● **To do**
Print the records below word for word, beginning with the first line and ending once the line containing "EVNFinance tiếp tục" is printed.

● **Collected data**

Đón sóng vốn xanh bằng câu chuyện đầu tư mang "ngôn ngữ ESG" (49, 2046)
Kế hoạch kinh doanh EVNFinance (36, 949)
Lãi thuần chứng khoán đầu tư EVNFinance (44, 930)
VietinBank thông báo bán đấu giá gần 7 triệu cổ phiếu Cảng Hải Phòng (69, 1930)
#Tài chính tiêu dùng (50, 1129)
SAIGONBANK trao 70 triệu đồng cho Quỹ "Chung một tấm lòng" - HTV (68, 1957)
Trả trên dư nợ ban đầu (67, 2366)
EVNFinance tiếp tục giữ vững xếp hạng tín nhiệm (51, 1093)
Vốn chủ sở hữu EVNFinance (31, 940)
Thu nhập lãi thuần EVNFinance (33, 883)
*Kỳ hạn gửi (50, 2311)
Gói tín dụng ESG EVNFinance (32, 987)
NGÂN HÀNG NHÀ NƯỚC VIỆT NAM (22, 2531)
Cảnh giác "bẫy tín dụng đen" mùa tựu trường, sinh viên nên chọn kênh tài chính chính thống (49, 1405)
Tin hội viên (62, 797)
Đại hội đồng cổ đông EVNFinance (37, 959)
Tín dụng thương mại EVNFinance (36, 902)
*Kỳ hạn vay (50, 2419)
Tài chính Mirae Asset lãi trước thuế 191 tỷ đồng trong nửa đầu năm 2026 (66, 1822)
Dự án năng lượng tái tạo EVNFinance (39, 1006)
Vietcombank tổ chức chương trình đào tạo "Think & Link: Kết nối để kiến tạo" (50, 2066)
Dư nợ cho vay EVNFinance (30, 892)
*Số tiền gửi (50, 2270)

● **Answer for the task**
Đón sóng vốn xanh bằng câu chuyện đầu tư mang "ngôn ngữ ESG" (49, 2046)
Kế hoạch kinh doanh EVNFinance (36, 949)
Lãi thuần chứng khoán đầu tư EVNFinance (44, 930)
VietinBank thông báo bán đấu giá gần 7 triệu cổ phiếu Cảng Hải Phòng (69, 1930)
#Tài chính tiêu dùng (50, 1129)
SAIGONBANK trao 70 triệu đồng cho Quỹ "Chung một tấm lòng" - HTV (68, 1957)
Trả trên dư nợ ban đầu (67, 2366)
EVNFinance tiếp tục giữ vững xếp hạng tín nhiệm (51, 1093)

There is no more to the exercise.